◆ WORK TO COMPLETE
a – How many full years has the writer of the blog post about Ping Identity worked in the Identity space?
b – Reproduce the blog post about Ping Identity from "In the same" up to and including "processes must travel.".

I just notched my 8th year working at Ping Identity and I'm happily starting in on the next 8 at Ping. It has been an amazing ride with rare a group of high execution, high integrity, high character, fun loving leaders...and we're really just getting started. The occasion of my 8th full year at Ping - and my 12th full year working in the Identity space - triggered some thinking about where the Identity world is at this moment in time. That thinking lead to some writing of notes. That writing of notes lead to my first blog post in a long time.
And so...
This is a picture of Richard Nixon visiting Cairo Alexandria (hat tip @stavvmc), Egypt in June 1974. We can’t imagine a US president riding in such a motorcade in Cedar Rapids, Iowa in 2012 much less Cairo!
The point:
What will never change is the necessity for presidents to travel the world to get the business of the United States done. In current times, the same level of security applied at the White House travels with the president. (Colombian prostitutes notwithstanding).
In the same way presidents travel to get the work of the US done, in 2012, the best companies are making strategic decisions about where to run core business processes. Many have decided that in order to stay competitive and win, core business processes must travel.
A business might run HR at HQ or in Hyderabad. They might build their own ERP, run a traditional off the shelf monster package, or lease ERP compute from a 6 month old cloud vendor. They can patch together open source CRM, buy pure cloud Salesforce.com, or run a hybrid from Microsoft Dynamics. In this age of radical change and radical choice around IT architecture, IT shops are tackling the challenge of how best to apply appropriate levels of security - regardless of where business leaders choose to run core business processes.
Companies large and small, leading edge and mainstream, now recognize that IT security must travel along with their business processes. The broad recognition that a new approach to security is required in the current environment is what is driving the astounding momentum behind Ping’s business . Leading companies are establishing Identity as the cornerstone of their approach to security and we are taking orders left and right to help them get where they want to go.

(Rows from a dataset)
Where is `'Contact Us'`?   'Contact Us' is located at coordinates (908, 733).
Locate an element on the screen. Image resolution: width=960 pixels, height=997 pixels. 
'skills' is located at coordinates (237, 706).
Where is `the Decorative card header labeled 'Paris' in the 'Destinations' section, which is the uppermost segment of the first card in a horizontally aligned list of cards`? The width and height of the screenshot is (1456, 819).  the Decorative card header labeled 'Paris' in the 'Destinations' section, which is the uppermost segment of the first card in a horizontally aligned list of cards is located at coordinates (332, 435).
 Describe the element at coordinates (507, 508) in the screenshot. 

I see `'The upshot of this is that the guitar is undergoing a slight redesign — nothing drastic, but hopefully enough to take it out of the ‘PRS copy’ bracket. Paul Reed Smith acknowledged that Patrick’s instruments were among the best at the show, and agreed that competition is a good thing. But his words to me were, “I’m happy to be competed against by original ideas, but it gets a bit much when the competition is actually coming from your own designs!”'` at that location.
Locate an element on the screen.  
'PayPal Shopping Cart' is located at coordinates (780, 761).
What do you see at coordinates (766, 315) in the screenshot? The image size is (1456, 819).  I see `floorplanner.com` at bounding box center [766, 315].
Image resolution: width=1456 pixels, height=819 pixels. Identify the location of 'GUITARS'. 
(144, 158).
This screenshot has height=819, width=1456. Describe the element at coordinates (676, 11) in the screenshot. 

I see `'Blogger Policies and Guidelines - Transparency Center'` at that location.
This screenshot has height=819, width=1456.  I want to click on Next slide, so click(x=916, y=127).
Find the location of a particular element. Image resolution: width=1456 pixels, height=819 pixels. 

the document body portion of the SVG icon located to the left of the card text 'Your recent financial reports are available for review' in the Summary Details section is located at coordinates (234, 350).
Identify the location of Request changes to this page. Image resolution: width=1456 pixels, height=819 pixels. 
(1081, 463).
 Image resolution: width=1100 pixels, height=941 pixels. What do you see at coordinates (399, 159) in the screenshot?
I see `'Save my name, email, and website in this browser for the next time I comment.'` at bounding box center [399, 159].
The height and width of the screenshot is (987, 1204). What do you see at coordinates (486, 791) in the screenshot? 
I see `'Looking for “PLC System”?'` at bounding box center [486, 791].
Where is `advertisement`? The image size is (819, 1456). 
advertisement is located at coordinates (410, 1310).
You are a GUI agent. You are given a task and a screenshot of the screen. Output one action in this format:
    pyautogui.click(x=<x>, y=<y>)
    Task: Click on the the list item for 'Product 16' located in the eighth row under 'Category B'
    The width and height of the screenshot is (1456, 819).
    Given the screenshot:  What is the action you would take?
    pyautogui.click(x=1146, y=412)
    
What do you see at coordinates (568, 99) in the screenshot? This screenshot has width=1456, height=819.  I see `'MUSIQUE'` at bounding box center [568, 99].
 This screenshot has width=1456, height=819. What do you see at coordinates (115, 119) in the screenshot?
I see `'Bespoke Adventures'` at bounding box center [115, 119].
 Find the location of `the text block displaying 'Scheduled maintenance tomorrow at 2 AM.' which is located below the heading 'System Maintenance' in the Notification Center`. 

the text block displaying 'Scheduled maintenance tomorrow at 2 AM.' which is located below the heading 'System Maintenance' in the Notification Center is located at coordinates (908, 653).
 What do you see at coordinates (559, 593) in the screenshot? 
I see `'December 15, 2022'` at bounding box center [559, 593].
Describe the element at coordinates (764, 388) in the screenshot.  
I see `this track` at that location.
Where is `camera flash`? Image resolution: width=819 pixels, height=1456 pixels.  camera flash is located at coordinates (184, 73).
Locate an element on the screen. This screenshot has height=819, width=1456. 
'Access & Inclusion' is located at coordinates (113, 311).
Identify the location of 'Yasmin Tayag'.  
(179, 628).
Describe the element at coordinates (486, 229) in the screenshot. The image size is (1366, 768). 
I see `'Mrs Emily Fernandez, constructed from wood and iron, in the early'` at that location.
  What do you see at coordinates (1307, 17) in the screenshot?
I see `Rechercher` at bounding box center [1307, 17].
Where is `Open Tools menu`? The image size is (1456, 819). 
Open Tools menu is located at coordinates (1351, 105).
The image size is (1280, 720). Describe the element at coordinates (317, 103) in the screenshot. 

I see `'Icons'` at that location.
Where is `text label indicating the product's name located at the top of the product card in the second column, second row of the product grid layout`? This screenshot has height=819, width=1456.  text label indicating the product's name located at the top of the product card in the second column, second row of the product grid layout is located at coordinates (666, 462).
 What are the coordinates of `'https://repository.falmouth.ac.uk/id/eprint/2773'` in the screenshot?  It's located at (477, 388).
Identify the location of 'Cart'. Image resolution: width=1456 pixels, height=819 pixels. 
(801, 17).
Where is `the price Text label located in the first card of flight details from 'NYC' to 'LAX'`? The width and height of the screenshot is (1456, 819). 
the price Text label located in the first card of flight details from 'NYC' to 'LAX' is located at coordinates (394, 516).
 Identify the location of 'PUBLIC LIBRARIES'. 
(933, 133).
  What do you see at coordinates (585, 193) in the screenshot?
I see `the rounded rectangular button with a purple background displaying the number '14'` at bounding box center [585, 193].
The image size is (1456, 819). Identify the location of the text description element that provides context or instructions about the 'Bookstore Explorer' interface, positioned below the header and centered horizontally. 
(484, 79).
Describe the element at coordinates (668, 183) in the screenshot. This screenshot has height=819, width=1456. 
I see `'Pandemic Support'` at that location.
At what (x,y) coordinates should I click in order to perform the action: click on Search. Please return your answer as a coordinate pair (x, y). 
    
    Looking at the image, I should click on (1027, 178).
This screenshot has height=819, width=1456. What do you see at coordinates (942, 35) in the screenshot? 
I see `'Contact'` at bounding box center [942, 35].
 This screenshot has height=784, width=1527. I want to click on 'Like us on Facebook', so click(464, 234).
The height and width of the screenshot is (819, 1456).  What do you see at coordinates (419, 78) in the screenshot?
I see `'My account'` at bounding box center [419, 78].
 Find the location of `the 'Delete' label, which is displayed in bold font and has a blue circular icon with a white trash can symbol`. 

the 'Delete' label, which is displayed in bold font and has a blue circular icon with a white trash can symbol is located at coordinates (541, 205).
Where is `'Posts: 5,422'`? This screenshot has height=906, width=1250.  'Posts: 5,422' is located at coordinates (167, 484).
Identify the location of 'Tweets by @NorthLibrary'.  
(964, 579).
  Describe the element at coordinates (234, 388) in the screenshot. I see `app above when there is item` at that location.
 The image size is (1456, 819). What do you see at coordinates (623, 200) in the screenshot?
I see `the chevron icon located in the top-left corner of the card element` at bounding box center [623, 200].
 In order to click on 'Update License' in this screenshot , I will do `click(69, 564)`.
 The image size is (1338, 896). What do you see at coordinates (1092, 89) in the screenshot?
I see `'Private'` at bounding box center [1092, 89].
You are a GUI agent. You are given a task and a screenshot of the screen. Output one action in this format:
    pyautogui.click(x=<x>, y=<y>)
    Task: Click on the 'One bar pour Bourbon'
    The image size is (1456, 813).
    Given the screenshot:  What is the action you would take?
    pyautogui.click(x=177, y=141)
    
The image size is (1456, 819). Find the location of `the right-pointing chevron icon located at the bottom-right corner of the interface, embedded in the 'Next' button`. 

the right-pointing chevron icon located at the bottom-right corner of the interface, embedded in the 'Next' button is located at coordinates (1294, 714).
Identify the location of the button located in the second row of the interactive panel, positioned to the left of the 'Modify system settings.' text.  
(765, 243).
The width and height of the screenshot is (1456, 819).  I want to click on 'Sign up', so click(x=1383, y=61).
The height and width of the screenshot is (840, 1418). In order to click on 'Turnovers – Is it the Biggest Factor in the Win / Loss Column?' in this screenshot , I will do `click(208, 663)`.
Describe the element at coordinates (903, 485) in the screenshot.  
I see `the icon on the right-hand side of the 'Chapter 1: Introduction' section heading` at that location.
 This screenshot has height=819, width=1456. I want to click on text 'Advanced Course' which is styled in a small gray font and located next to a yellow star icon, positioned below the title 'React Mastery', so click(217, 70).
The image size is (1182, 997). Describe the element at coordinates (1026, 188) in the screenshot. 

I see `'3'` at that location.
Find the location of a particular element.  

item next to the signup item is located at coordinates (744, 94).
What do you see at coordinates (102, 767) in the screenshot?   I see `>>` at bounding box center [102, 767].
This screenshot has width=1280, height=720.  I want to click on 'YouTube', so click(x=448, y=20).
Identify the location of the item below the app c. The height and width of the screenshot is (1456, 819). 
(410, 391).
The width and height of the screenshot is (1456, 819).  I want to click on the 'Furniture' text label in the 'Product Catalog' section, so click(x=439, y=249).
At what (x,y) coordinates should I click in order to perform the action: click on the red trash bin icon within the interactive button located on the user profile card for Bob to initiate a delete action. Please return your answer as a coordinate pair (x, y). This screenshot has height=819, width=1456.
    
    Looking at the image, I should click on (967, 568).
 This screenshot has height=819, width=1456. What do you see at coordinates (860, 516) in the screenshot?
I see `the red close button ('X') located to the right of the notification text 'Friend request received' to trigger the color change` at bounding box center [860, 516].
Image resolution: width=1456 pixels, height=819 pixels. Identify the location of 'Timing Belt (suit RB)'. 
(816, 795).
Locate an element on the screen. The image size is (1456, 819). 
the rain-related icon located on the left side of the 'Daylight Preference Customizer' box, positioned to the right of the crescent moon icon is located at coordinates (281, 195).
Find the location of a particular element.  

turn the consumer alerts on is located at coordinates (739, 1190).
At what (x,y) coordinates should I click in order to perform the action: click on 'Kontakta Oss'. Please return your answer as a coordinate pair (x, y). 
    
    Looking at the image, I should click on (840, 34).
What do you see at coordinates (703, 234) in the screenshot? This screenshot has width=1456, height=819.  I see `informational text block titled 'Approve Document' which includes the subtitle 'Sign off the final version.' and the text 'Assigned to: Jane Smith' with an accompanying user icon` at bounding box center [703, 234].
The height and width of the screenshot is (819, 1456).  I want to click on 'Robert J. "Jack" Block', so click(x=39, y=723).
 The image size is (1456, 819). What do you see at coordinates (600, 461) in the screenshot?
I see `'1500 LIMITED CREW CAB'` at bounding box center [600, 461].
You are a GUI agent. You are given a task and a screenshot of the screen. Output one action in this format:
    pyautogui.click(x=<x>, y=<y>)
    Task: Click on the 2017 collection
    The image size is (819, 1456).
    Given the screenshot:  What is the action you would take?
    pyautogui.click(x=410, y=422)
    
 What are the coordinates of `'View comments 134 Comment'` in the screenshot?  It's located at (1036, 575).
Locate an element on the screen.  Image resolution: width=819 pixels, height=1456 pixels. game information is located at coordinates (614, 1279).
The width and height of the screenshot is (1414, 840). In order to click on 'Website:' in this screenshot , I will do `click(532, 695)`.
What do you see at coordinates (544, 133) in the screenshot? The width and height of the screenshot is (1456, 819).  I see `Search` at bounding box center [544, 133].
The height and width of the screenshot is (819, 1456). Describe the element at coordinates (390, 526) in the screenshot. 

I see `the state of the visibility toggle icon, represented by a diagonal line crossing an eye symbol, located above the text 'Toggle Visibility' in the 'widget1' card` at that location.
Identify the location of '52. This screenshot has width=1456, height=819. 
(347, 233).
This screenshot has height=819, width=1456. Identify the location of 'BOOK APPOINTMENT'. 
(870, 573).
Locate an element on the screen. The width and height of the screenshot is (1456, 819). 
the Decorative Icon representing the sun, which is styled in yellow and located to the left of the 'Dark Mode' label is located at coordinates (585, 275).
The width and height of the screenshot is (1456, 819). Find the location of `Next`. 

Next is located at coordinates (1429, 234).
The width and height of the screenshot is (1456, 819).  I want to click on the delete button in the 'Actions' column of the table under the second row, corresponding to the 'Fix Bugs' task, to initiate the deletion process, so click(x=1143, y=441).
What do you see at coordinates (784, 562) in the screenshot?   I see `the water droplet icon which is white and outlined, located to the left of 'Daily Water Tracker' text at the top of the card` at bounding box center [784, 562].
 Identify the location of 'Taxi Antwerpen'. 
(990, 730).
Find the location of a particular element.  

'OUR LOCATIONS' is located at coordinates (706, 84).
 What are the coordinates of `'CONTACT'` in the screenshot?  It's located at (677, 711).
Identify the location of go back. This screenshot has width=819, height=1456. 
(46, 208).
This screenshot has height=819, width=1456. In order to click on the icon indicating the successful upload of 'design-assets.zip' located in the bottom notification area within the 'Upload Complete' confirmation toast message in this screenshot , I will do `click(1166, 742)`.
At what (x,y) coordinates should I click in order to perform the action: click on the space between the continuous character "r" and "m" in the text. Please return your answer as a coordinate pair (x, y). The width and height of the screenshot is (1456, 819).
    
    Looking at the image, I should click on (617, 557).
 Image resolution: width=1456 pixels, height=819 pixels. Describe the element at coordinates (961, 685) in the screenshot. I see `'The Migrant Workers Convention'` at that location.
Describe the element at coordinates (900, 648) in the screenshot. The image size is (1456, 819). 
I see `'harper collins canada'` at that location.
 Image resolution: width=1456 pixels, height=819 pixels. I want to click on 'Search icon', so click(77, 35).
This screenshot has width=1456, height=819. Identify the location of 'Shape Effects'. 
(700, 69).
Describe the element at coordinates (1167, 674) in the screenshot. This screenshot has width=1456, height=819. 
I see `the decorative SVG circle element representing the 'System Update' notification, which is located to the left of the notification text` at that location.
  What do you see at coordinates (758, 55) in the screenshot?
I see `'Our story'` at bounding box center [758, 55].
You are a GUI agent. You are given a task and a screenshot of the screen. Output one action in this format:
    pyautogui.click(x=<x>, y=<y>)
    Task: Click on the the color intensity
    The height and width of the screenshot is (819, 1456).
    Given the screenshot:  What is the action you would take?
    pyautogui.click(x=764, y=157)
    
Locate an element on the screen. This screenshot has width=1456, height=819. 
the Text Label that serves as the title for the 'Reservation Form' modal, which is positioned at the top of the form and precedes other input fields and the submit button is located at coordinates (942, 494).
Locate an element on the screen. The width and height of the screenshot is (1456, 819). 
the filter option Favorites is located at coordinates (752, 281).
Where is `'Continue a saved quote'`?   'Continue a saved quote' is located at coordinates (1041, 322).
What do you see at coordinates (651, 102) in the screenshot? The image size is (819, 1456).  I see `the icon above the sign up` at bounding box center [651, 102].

◆ OUTPUTS
a – Twelve full years.

b –
In the same way presidents travel to get the work of the US done, in 2012, the best companies are making strategic decisions about where to run core business processes. Many have decided that in order to stay competitive and win, core business processes must travel.